Все еще художники рисовали усатых и брюхатых казаков-запорожцев, все еще гайдамаки да шляхтичи поражали копьем страшного змея и рубали шашками друг дружку, все еще русские витязи с копьем в руке, на лихом коне мчались на ворога, а она, женщина, уже почувствовала надобность в укрепе, уже увидела пропасть впереди огнем дышащего коня и копьем балующего всадника. Надо было ладить переправу через пропасть, мосток из женских тел, поток женских слез, чтобы напитать, спасти всадника, напоить коня…

Давно-давно душа в душу перелилась, местом сменилась, и дано было это не понять, нет, лишь почувствовать самым талантливым сынам матерей и благодарно изваять лик ее на иконе, на полотне, винясь, выпеть в кручинной песне, стараясь и не умея до конца выразить всю любовь, всю благодарность женщине, не только вдохнувшей в нас нашу единственную жизнь, но и сохранившую ее для нас.

Где он? Куда запропастился тот безымянный казак-каторжник, крестьянин ли, что выдохнул однажды: «Маю жинку, маю маты, тильки их нэ бачу…»

И откликнулись, не могли не откликнуться современные творцы на тот давний зов, потому что сами они плоть от плоти Кармалюка, его жинки, их маты, из той же белой-белой хаты с садочком…

В сердце Николая Негоды и Анатолия Пашкевича воскресло ответным эхом: «Маты, маты ждэ свого солдата, а солдат спыть вичным сном…»

·····

■ Задание 1:
Пожалуйста, выпишите из фрагмента о матери все имена людей, которые в нем названы.
■ Задание 2:
Ответьте по фрагменту о матери на три вопроса:
(а) На кого, по фрагменту, мчались русские витязи на лихом коне?
(б) Какие слова выдохнул безымянный казак-каторжник?
(в) Из какой хаты, по фрагменту, современные творцы?
■ Задание 3:
Продолжите фрагмент о матери, начав сразу после его последней фразы.

■ Исходные данные:
·····

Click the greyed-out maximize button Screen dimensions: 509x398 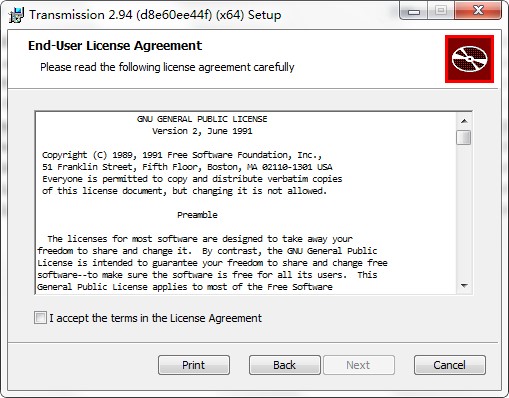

·····

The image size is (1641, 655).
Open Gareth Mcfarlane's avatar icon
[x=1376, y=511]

·····

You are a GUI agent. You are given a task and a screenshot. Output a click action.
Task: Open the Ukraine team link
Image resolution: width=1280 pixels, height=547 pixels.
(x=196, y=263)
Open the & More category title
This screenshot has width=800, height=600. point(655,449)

·····

■ Ожидаемый ответ 1:
Кармалюк, Николай Негода, Анатолий Пашкевич

■ Ожидаемый ответ 2:
(а) На ворога.
(б) «Маю жинку, маю маты, тильки их нэ бачу…»
(в) Из той же белой-белой хаты с садочком.

■ Ожидаемый ответ 3:
Великая песня! Великий гимн украинской матери, всем матерям мира, всесветлый крик, стон, выдохнутый поэтом и подхваченный музыкантом…

У Коли Негоды прежде всего запоминаются печальные карие глаза, потом усы, все остальное, как у всякого дядька с Черкасщины, чуть полноватое, рыхлое лицо, рано и вразнокось облысевшая голова. «Долго в газети робыв, горилку и жинок дуже любыв, ось и посывив, ось и облысив», — шутит Коля, а глаза все так же грустно куда-то в пространство смотрят, «вусы» долу висят. Говорит поэт тихо, ходит пэшка ледве-ледве — облик человека в чем-то и пред кем-то виноватого, но взор так и подвинут навстречу, так и вопрошает немо и застенчиво: «Шо я могу для тэбе шановного зробыть?..»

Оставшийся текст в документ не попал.